Il y a quinze ans j’ai perdu un frère, il s’est suicidé. Par téléphone je l’ai appris et j’ai senti mes larmes couler, mon monde s’effondrer. Sur les fenêtres de la maison j’ai tapé, hurlant sur l’homme qui promenait tranquillement son chien en laisse, dehors dans le froid. Tout s’est enchaîné ; la visite au commissariat où l’on nous annoncera que les papiers sur le corps étaient bien ceux de mon aîné, ma reprise des loisirs le soir même, un coup de fil d’une proche qui m’assurait que tout était impossible; il n’était pas le genre à se suicider, car après tout, cela n’appartenait qu’aux fous et aux alcoolisés; aux drogués, à ceux qui noient leur chagrin dans les choses considérées par certains comme faciles pour survivre. Et pourtant, le lendemain, c’est bien le front froid de mon frère que j’embrassais; les yeux et les cils fixés, les fines pupilles entourées de bleu clair étalé.
Pourquoi donc cela serait-ce étonnant ? Pourquoi ne s’en être pas douté ? En 2014, l’ONS a publié une étude montrant qu’entre 15 et 24 ans, le suicide était la deuxième cause de mortalité après les accidents de la route; et touchait dans une proportion plus haute les garçons que les filles. Que faisons-nous pour arrêter cela? Sans doute faisons-nous porter ce poids aux familles, qui en plus d’avoir à pleurer leur enfant, petit-enfant, frère, sœur, père ou mère, vivent bien souvent des années dans une vive culpabilité.
Il m’a été très difficile d’admettre, à mes 16 ans, que je n’avais rien vu, entendu ni fait pour empêcher mon frère d’attenter à sa propre vie. Sur le quai de la gare, avant de partir, je lui ai fait une blague nulle, pourrie, du genre que l’on oublie vite; et je m’en voudrais toujours de ne pas lui avoir dit « Je t’aime » ni de lui avoir étalé toutes les raisons pour lesquelles sa présence m’était précieuse.
Était-ce réellement de mon fait ? Non, me disent les psychologues.
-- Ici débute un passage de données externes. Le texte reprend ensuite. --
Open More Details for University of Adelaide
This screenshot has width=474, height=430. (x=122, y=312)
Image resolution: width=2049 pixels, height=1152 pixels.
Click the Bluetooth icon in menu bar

Et jamais je ne suspecterais une quelconque personne de ma famille, qui a fait du mieux qu’elle a pu pour aimer et tenir. J’en veux à cette société entière de laisser des filles, des garçons, des hommes et des femmes tomber morts par désespoir. J’ai appris via mes interactions avec le monde extérieur qu’une mauvaise santé mentale était l’apanage des plus faibles ; et le mot dépressif avait alors une connotation si négative dans les années 2000 et par après ; qu’en parler aurait été complexe.
Encore aujourd’hui, dans les cours de récréation, il n’est pas rare d’entendre un enfant dire à un autre « On ne pleure pas quand on est un homme ». Et, de bout en bout, cette pression qui s’exerce sur nous, à être forts, vaillants et braves, à ravaler ses émotions; encore plus si on est un garçon; nous fait taire et sombrer, s’effondrer dans la culpabilité d’aller mal. Et c’est en gardant tout pour soi, en gardant la bouche fermée, en brodant ses lèvres pour que notre souffrance ne se dévoile pas au monde, que l’on se fait du mal à l’intérieur. On se tue lentement. On ne s’en rend peut-être pas compte. Jusqu’au moment où toute cette douleur risque de se dévoiler, de s’extirper et de nous faire nous ôter la vie.
J’aurais aimé vivre dans une société empathique, où chaque être humain aurait eu l’écoute qu’il méritait; mon frère aurait sûrement survécu à sa tristesse, et nous aurions partagé de si beaux moments. À la place, voilà un monde où le silence et le manque de bienveillance s’exercent, se transmettent au sein d’une chaîne; dont je suis à présent un maillon.
Je remercie tous ces artistes qui sortent du silence ces dernières semaines pour renverser cette tendance.